See the note to 15 & 16 Vict., c. 76, s. 73, ante p. 41.

(a) See Cauty v. Gyll, 4 M. & Gr. 907; where it was held, that plaintiff, under T. T., 1 Vict., was only entitled to tax his costs on accepting money out of court, where the acceptance was in satisfaction of the whole demand, and not where there were other issues to be tried; and see Harrison v.

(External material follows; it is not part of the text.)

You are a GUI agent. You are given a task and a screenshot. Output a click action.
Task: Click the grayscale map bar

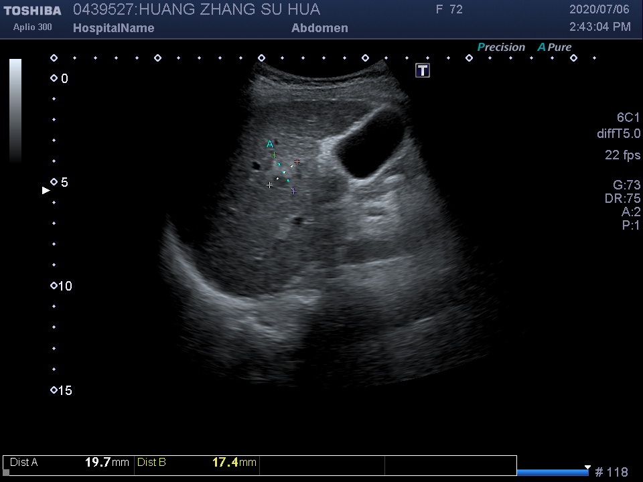(x=15, y=110)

Watt, 16 M. & W. 317, per Parke, B.

13. Where money is paid into court in several actions which are consolidated, and the plaintiff, without taxing costs, proceeds to trial on one and fails, he shall be entitled to costs on the others up to the time of paying money into court.

This is a re-enactment of H. T., 2 Wm. 4, r. 104.

DEMURRER.

14. The party demurring may give a notice to the opposite party to join in demurrer in four days, which notice may be delivered separately or indorsed on the demurrer, otherwise judgment.

This rule supersedes H. T., 4 Wm. 4, r. 3, by which a rule for joinder in demurrer was abolished, and a demand of joinder substituted. The opposite party was bound to deliver a joinder within four days after demand. The court cannot, it seems, shorten the time allowed for joining in demurrer; Hall v. Popplewell, 5 M. & W. 341.

For form of joinder, see 15 & 16 Vict., c. 76, s. 89, ante p. 48.

15. No motion or rule for a concilium shall be required; but demurrers, as well as all special cases, special verdicts, and appeals from county courts, shall be set down for argument in the special paper at the request of either party, four clear days before the day on which the same are to be argued, and notice thereof shall be given forthwith by such party to the opposite party.

This rule re-enacts, with alterations (as shown by the words in italics), H.T., 4 Wm. 4, r. 6. The words " upon payment of a fee of one shilling," which were in that rule, are left out. The notice must be given in time to allow of the preparation of the demurrer books. See Britten v. Britten, 2 Dowl. 239.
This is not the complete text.